In Japanese cooking, miso is a staple. Even though the OG soybean version is great on its own, instantly upping the flavor of anything it’s tossed into, its cool younger cousin is starting to steal the spotlight in the plant-based world.
While soybeans undoubtedly make for a tasty miso, you can also get the beloved paste from chickpeas. And the most popular option currently on store shelves—Miso Master Organic‘s Chickpea Miso—has a long list of qualities that Hilary Hinrichs, certified nutrition coach and founder of Holistic Hilary, says makes it more than worthy of being a refrigerator staple.

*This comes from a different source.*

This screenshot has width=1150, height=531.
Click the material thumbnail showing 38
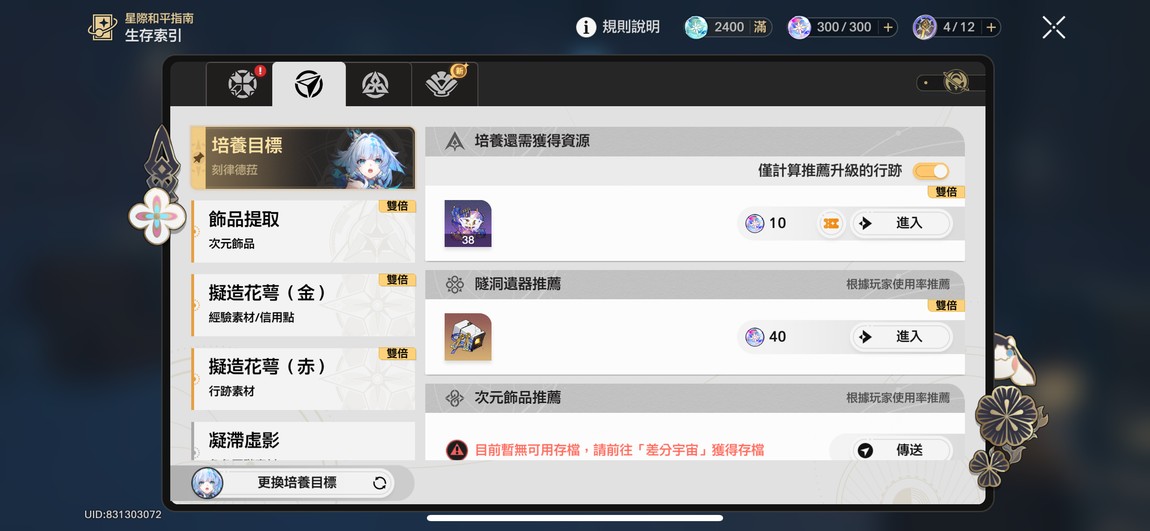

Not only is it less salty than traditional misos, but it also packs in more koji rice, which contains Aspergillus oryzae, a type of mold. But don’t freak out just yet. Despite sounding a little iffy, it’s what ferments the rice, therefore increasing its health benefits.
“Chickpea miso is a great source of zinc, vitamin K, copper, and manganese. Because of the fermentation, it also provides loads of beneficial bacteria for the digestive system,” Hinrichs says. “Having these added probiotics in your diet is an easy way to keep your microbiome in order.”
So, how exactly do you go about using it? Hinrichs loves mixing curry powder and tahini into her chickpea miso, then drizzles the creamy final product over her veggie dishes for added flavor. No matter how you decide to give it a try, one thing’s for sure: After that first bite, you’ll be totally hooked.